Le raisonnement, d’une implacable logique, est partagé par une grande partie des jeunes des quartiers défavorisés du Brésil, de l’Amérique, du monde occidental, de la planète entière. Comment faire autrement si la seule valeur injectée dès l’école primaire, à la télévision, sur les réseaux sociaux, est celle de la possession illimitée de l’argent ? Pour acheter tout, du pain frais aux plus luxueuses voitures. Pour consommer tout, des nouvelles technologies de pointe, au sexe. Depuis un siècle, le système martèle aux jeunes que la seule possibilité d’être «heureux» est d’être riche. Peu importe les moyens.
Le problème ne se pose pas, bien évidemment, aux autres jeunes, ceux des quartiers aisés qui héritent leur position sociale des parents, de la famille, de la communauté des nantis. Ils n’ont pas de questions à se poser.

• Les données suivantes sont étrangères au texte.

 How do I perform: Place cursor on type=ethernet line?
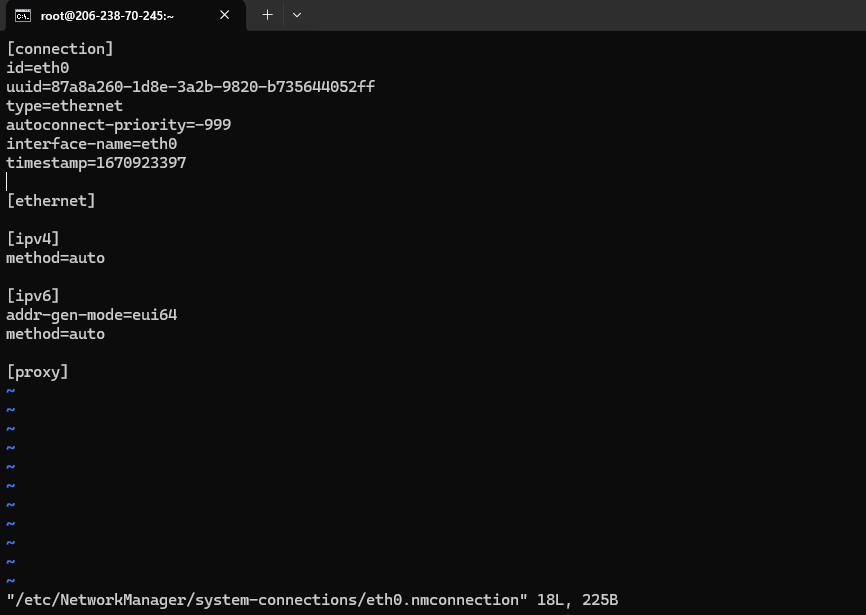pyautogui.click(x=64, y=106)
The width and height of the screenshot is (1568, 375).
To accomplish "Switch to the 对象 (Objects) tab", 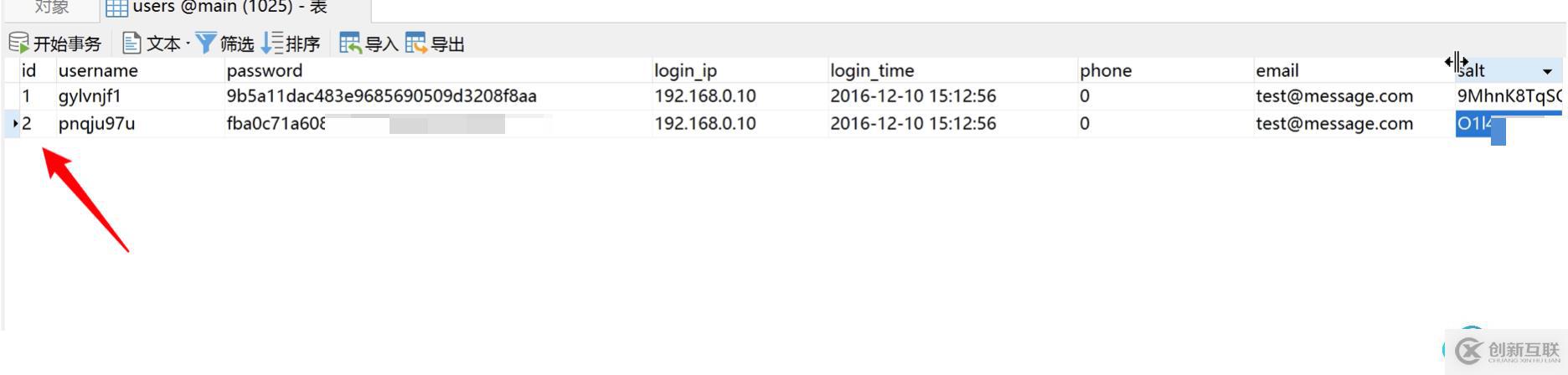I will (x=52, y=8).
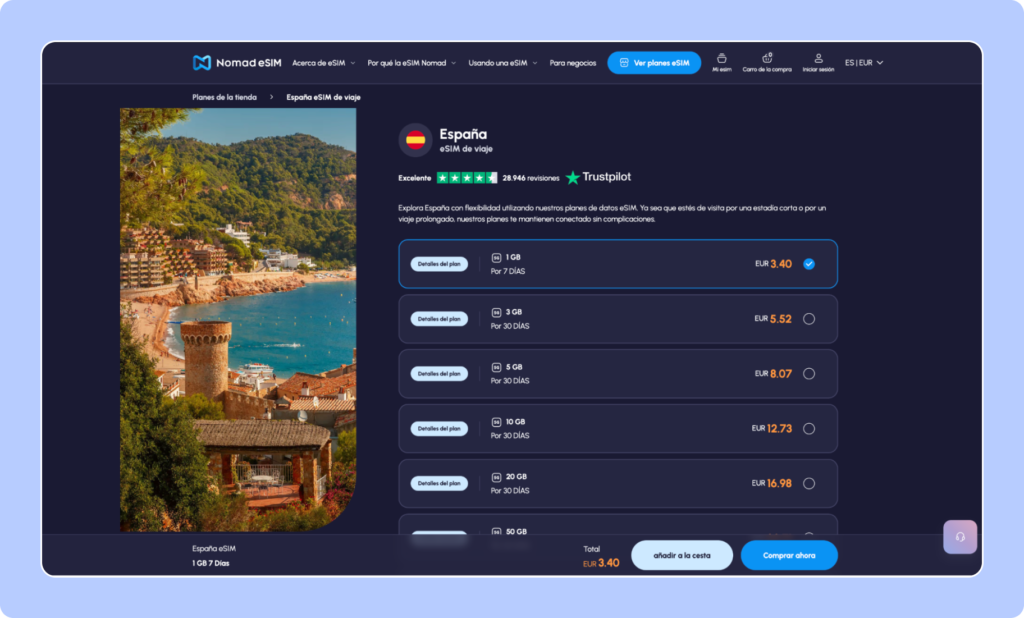Open the ES | EUR language selector
Image resolution: width=1024 pixels, height=618 pixels.
(x=864, y=63)
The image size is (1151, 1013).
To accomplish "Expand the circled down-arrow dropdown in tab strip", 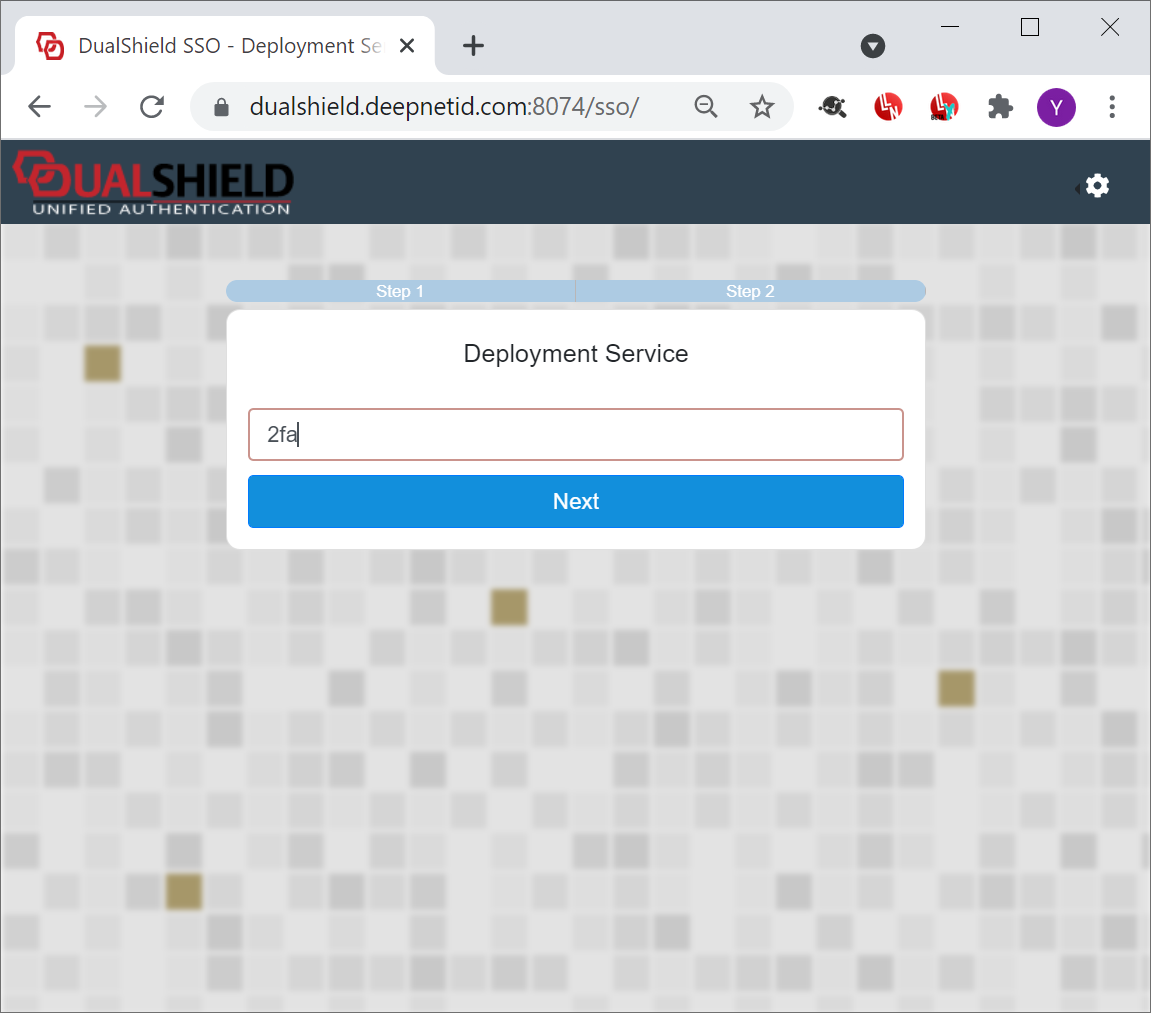I will pos(873,46).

Comment cet argent arrive dans leur cercle de privilégiés sociaux ? Combien a été payé l’oncle sénateur pour voter des lois anti-écologiques ? Combien papa médecin reçoit-il des laboratoires pharmaceutiques pour prescrire des médicaments nocifs ? Combien a été payé le cabinet du frère avocat pour réussir à blanchir les fonds d’un fabricant notoire d’armes de destruction massive ? Quel montant l’agence de la cousine bio-généticienne perçoit-elle pour la mise au point de virus potentiellement pandémiques que les pouvoirs manipulent ?
Avec une plume aussi incisive que ludique, comme un slam enfiévré du rappeur Criolo, l’ancien jeune des favelas (bidonvilles) gaùchas José Falero débarque dans le monde élégant des éditeurs parisiens. Pour vous rappeler qu’il est trop hypocrite de condamner autrui quand on fait partie intégrante et active d’un système social dans lequel les différences de classe atteignent désormais un niveau paroxystique. Quand les plus grands criminels se trouvent parmi les dirigeants les plus puissants des groupes financiers. Quand les industriels les mieux côtés en bourse sont les producteurs les plus polluants et toxiques de la planète. Quand la valeur argent n’est autre qu’une contre-valeur humaine, qui détruit systématiquement la nature et la vie de la planète toute entière.
Allez-vous continuer à soutenir (ou à ignorer) ceux qui brûlent l’Amazonie (avec ses habitants en victimes colatérales) ou ceux qui replantent des arbres dans les régions dévastées ? Allez-vous soutenir les consortiums industriels qui détruisent les terres en imposant des cultures transgéniques, ou bien les permaculteurs bio dynamiques qui respectent les cycles naturels ? Désormais, une autre dynamique, celle inhérente au progrès technologique, a largement dépassé la limite de la neutralité sanitaire. Notre système immunitaire est attaqué par des fréquences insensées de radioactivité électromagnétique et la destruction des écosystèmes est l’affaire la plus lucrative des puissances industrielles, qui comptent sur la complicité efficace des autorités politiques.
Alors, allons-nous continuer à courir après l’argent, à dilapider nos vies dans le superflu ? Si chacun est libre de choisir sa conduite, nos décisions ont des conséquences que nos enfants vont inévitablement (et gravement) subir. Comme les protagonistes de cette histoire (dealers de cannabis), chacun peut choisir de poursuivre ou d’arrêter cette course mortifère. Eux, avaient décidé de mettre fin à leur trafic avant que la mort (ou la police) ne les emporte…
«Pedro ne dénonça pas ses amis (…) il trouva la force de garder le silence, même persuadé que, pour cette raison, il finirait par mourir aux mains des policiers que l’arrêtèrent et torturèrent pendant des heures et des heures…»
Un récit pour ne pas oublier un paradoxe fondamental : l’espèce humaine est bien la seule en ce monde à pratiquer l’autodestruction.